Analytical fuzzy space geometry II

Abstract

In the present paper, we attempt to construct space fuzzy lines as well as fuzzy planes in R3. We construct a space fuzzy line as a bi-infinite extension of a space fuzzy line segment. A particular case of space fuzzy lines, namely, symmetric fuzzy lines, is also investigated. Importantly, the concept of skew fuzzy lines and the shortest distance between skew fuzzy lines are discussed in R3. In addition, the fuzzy planes are proposed in three different forms: a three-point form, an intercept form, and a fuzzy plane passing through an S-type space fuzzy point and perpendicular to a given crisp direction. The construction of all the different forms of fuzzy planes depends on the known details about the fuzzy planes, such as three S-type space fuzzy points, or its three intercepts, or an S-type space fuzzy point and a crisp direction. In the sequel, a symmetric fuzzy plane is investigated. The study and construction of all the proposed ideas are done with the help of the same and inverse points of S-type space fuzzy points. Geometric properties of the proposed space fuzzy lines and all the proposed forms of fuzzy planes are also explored. Numerical examples support all the formulations and studies.
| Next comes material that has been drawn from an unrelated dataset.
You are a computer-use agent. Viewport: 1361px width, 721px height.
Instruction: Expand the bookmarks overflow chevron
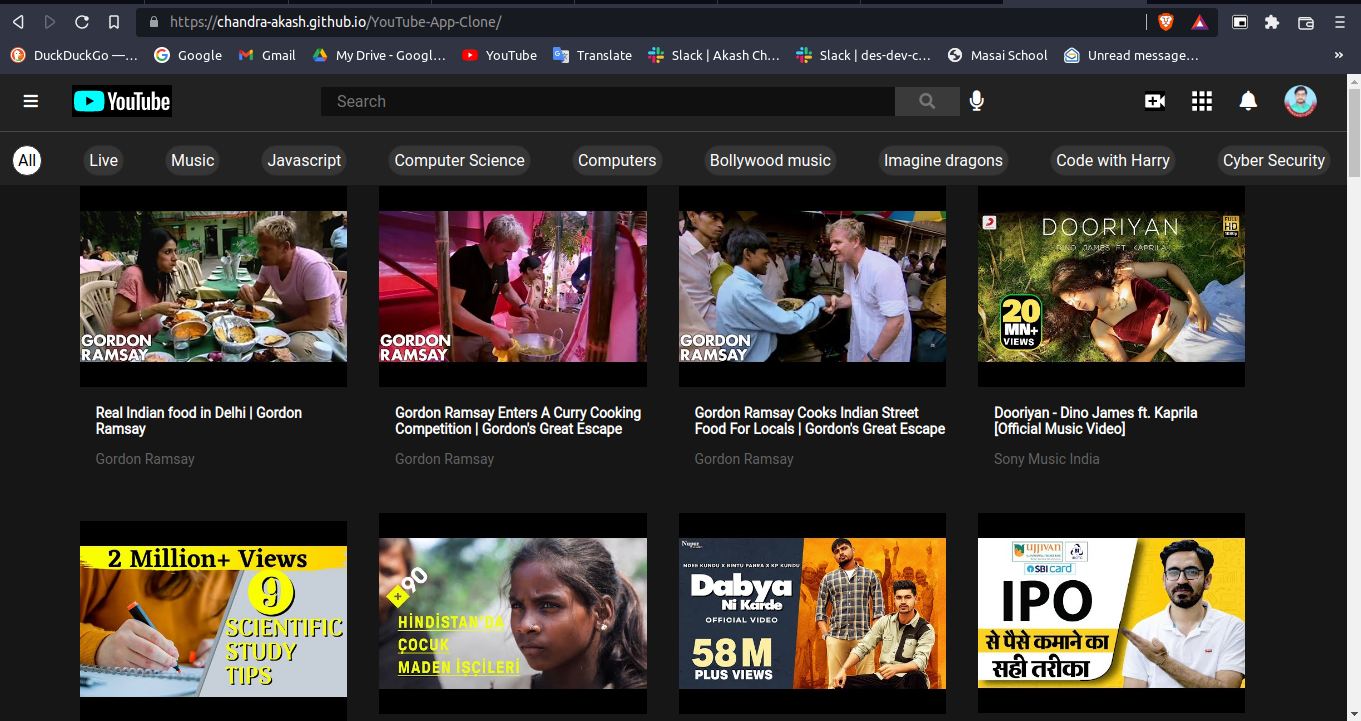coord(1338,56)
Notably, we also provide the algorithms to find the membership grade of a point in(i)the space fuzzy line passing through two continuous space fuzzy points,(ii)the shortest distance between symmetric skew fuzzy lines,(iii)the three-point form of the fuzzy plane,(iv)the intercept form of the fuzzy plane, and(v)the fuzzy plane passing through an S-type space fuzzy point and perpendicular to a given crisp direction.